DATASET CONTENT

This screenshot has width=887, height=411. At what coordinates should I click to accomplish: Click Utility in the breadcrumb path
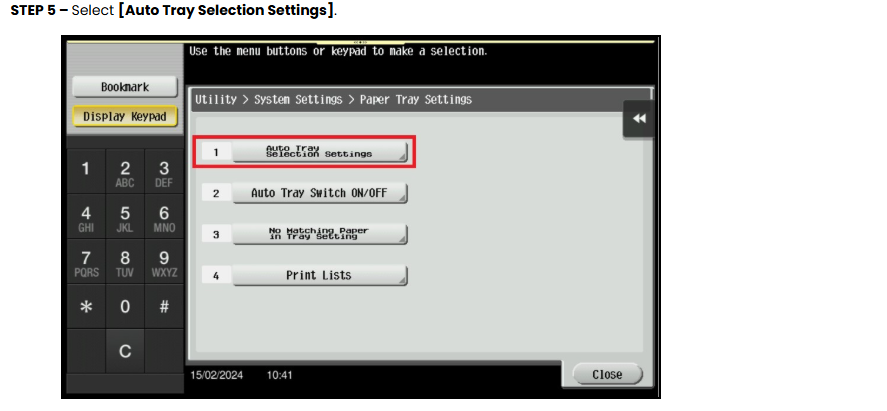[216, 99]
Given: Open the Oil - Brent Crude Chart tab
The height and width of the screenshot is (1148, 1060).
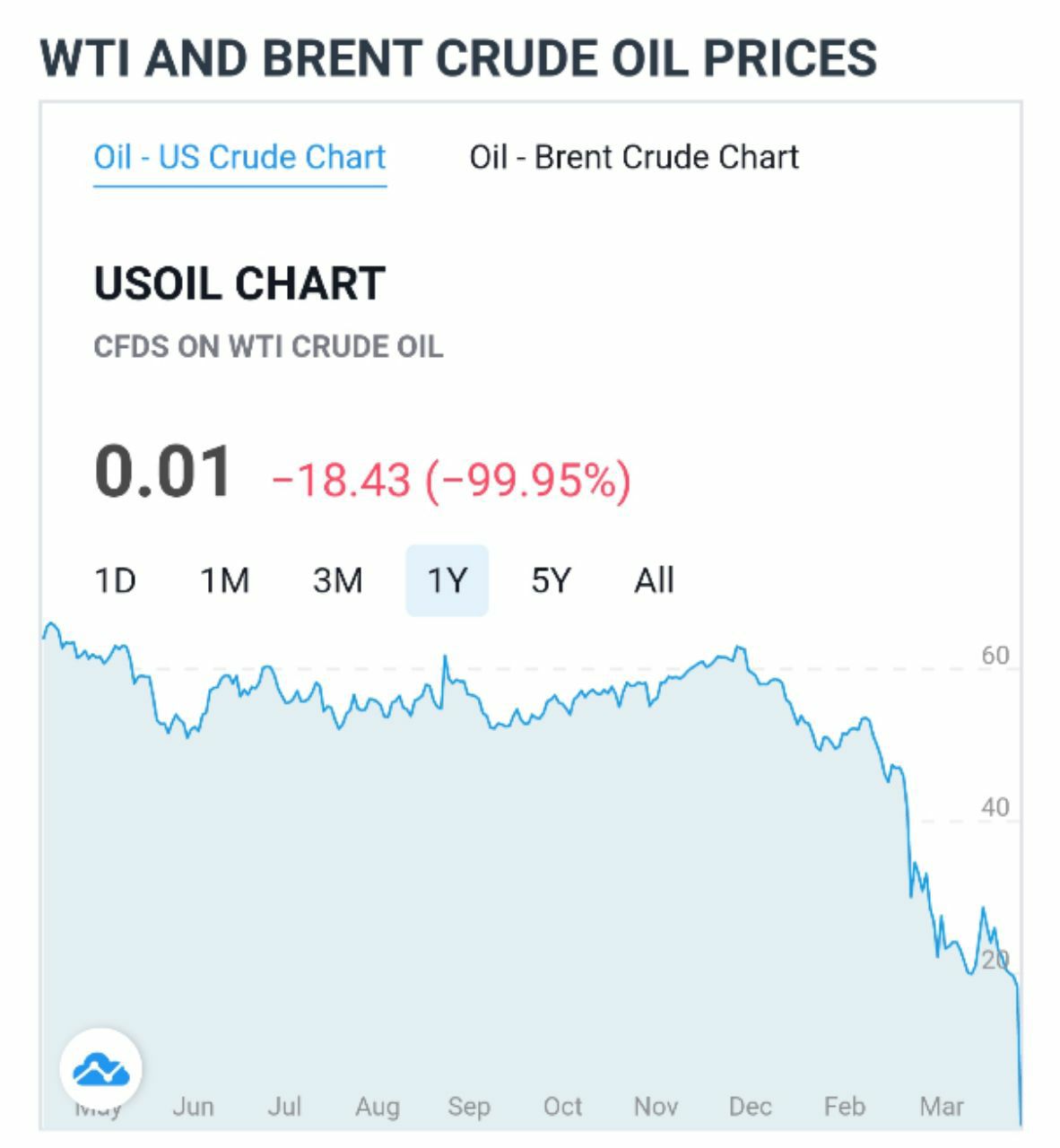Looking at the screenshot, I should (x=633, y=157).
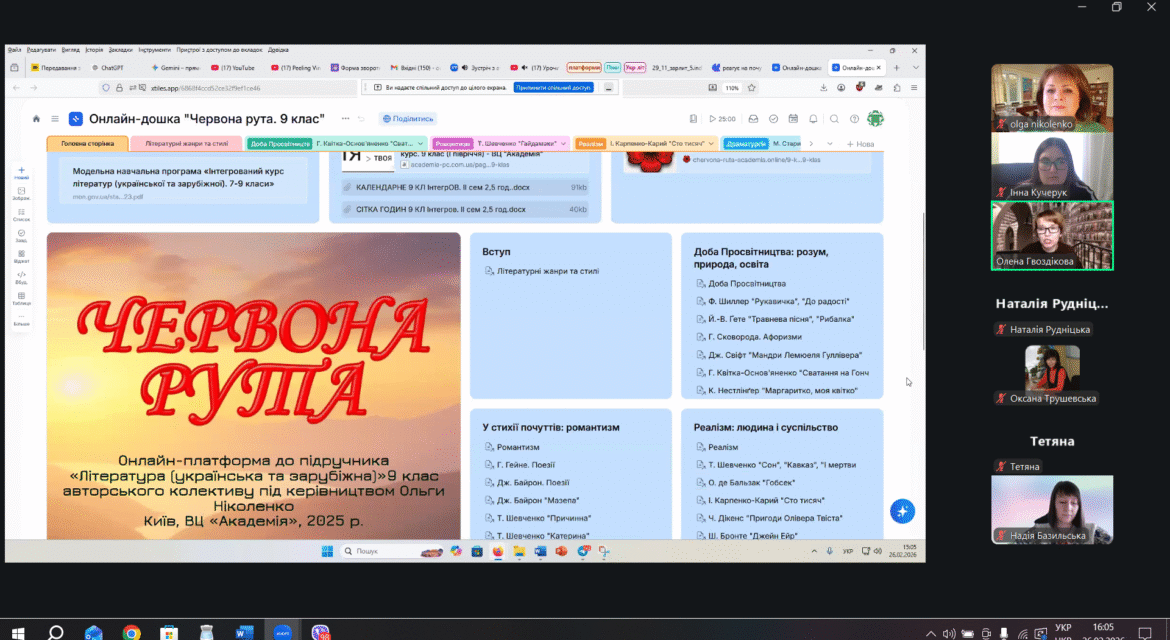Open the hamburger menu next to the home icon
The width and height of the screenshot is (1170, 640).
(x=54, y=119)
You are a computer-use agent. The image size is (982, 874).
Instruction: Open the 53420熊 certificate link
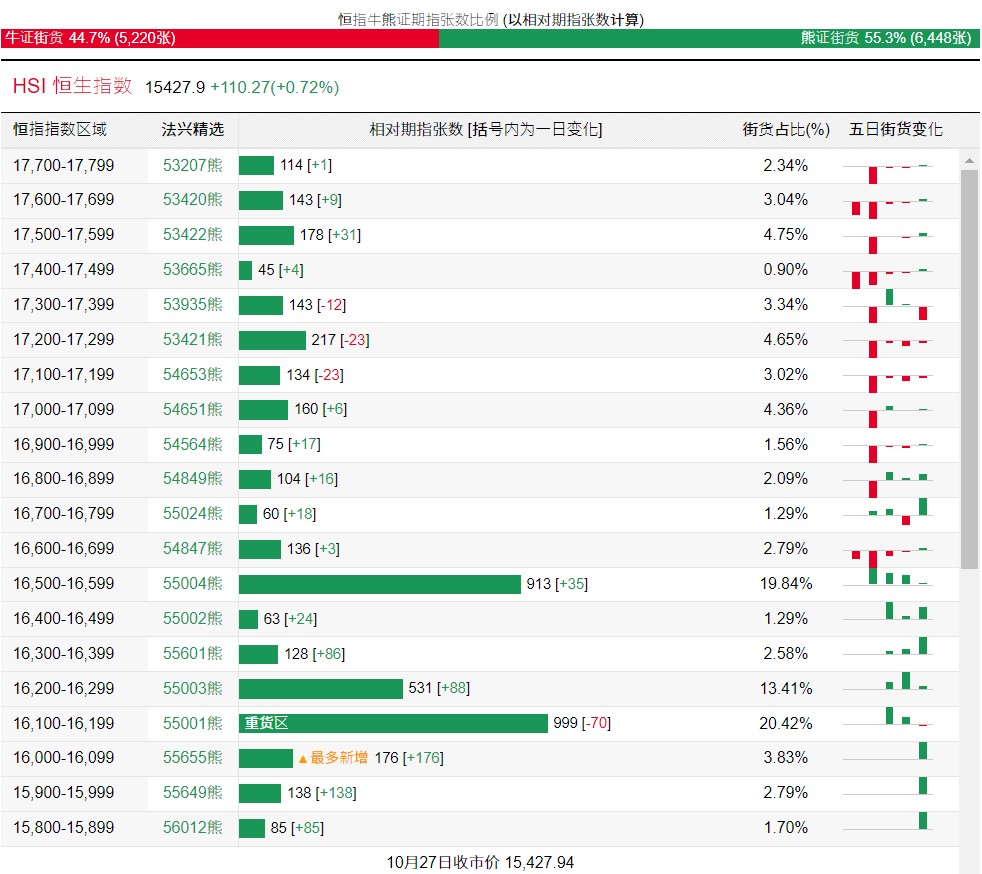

ACTION ITEM
In the listing above, find the line containing "You are a computer-use" and restate it and every later line verbatim, with the pictures left out.

SOLVED PROBLEM
You are a computer-use agent. The image size is (982, 874).
Instruction: Open the 53420熊 certificate link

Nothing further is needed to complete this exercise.